Can you quote the entire listing below word for word, line by line?

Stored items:
==========
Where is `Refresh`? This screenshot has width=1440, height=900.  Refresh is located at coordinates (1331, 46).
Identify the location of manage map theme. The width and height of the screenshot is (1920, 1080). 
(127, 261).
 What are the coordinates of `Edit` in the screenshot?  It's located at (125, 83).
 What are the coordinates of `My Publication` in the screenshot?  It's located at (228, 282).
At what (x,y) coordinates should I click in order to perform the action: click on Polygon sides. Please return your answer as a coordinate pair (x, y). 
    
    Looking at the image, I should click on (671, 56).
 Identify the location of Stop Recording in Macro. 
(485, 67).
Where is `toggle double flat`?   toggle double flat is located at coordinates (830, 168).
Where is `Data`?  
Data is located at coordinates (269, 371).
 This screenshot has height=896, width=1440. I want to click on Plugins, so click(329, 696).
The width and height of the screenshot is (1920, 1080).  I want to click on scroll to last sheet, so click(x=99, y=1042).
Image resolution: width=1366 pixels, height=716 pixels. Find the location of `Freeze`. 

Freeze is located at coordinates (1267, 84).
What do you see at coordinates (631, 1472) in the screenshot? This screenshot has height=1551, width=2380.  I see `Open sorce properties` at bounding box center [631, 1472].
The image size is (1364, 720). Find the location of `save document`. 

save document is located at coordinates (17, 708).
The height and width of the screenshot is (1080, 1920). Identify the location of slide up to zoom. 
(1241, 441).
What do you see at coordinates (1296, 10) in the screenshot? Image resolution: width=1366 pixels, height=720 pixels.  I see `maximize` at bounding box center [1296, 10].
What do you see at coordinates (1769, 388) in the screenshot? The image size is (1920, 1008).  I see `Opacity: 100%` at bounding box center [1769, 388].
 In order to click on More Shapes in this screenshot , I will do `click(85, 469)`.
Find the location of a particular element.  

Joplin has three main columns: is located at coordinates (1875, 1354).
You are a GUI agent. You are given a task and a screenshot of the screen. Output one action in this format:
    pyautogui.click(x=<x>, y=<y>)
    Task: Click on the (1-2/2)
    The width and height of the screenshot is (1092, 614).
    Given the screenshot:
==========
**FULL SOLUTION**
Where is `Refresh`? This screenshot has width=1440, height=900.  Refresh is located at coordinates (1331, 46).
Identify the location of manage map theme. The width and height of the screenshot is (1920, 1080). 
(127, 261).
 What are the coordinates of `Edit` in the screenshot?  It's located at (125, 83).
 What are the coordinates of `My Publication` in the screenshot?  It's located at (228, 282).
At what (x,y) coordinates should I click in order to perform the action: click on Polygon sides. Please return your answer as a coordinate pair (x, y). 
    
    Looking at the image, I should click on (671, 56).
 Identify the location of Stop Recording in Macro. 
(485, 67).
Where is `toggle double flat`?   toggle double flat is located at coordinates (830, 168).
Where is `Data`?  
Data is located at coordinates (269, 371).
 This screenshot has height=896, width=1440. I want to click on Plugins, so click(329, 696).
The width and height of the screenshot is (1920, 1080).  I want to click on scroll to last sheet, so click(x=99, y=1042).
Image resolution: width=1366 pixels, height=716 pixels. Find the location of `Freeze`. 

Freeze is located at coordinates (1267, 84).
What do you see at coordinates (631, 1472) in the screenshot? This screenshot has height=1551, width=2380.  I see `Open sorce properties` at bounding box center [631, 1472].
The image size is (1364, 720). Find the location of `save document`. 

save document is located at coordinates (17, 708).
The height and width of the screenshot is (1080, 1920). Identify the location of slide up to zoom. 
(1241, 441).
What do you see at coordinates (1296, 10) in the screenshot? Image resolution: width=1366 pixels, height=720 pixels.  I see `maximize` at bounding box center [1296, 10].
What do you see at coordinates (1769, 388) in the screenshot? The image size is (1920, 1008).  I see `Opacity: 100%` at bounding box center [1769, 388].
 In order to click on More Shapes in this screenshot , I will do `click(85, 469)`.
Find the location of a particular element.  

Joplin has three main columns: is located at coordinates (1875, 1354).
You are a GUI agent. You are given a task and a screenshot of the screen. Output one action in this format:
    pyautogui.click(x=<x>, y=<y>)
    Task: Click on the (1-2/2)
    The width and height of the screenshot is (1092, 614).
    Given the screenshot:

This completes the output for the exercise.